Apart from the pictures, please restate every entry below exactly.

Collected data:
##########

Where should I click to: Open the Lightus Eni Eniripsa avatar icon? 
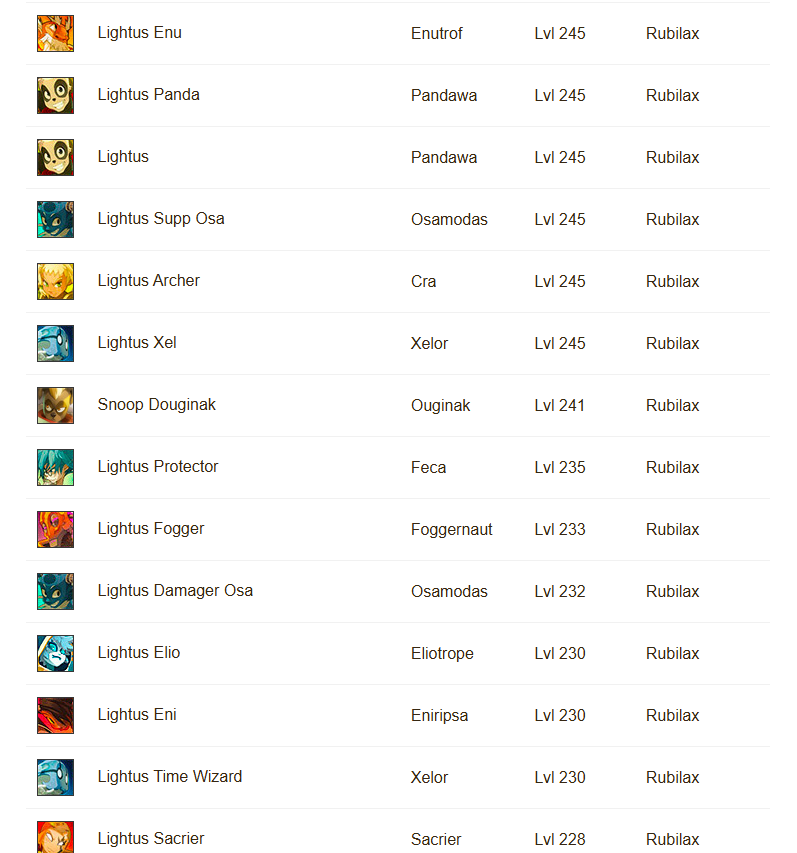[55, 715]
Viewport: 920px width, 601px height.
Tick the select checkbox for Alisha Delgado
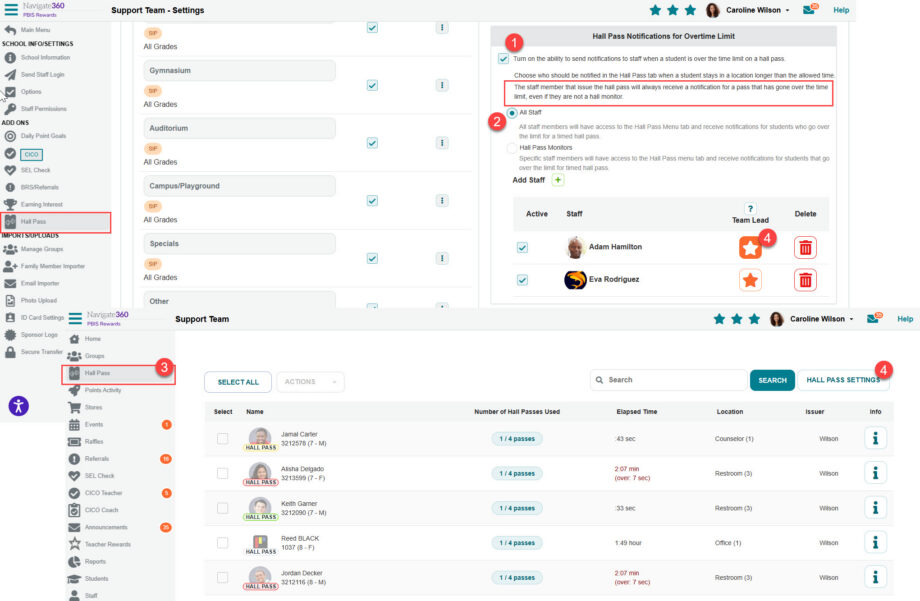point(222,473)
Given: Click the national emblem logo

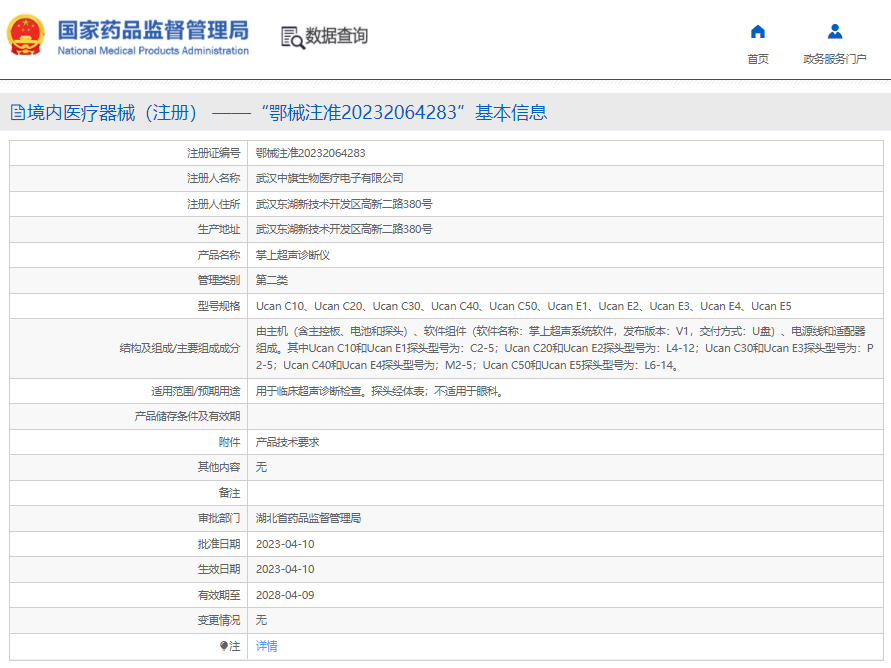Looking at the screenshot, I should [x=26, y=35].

##########

# [Response to this exercise]
Where should I click to: Open the Lightus Eni Eniripsa avatar icon? 
[55, 715]
Viewport: 920px width, 601px height.
Tick the select checkbox for Alisha Delgado
point(222,473)
Given: Click the national emblem logo

Looking at the screenshot, I should [x=26, y=35].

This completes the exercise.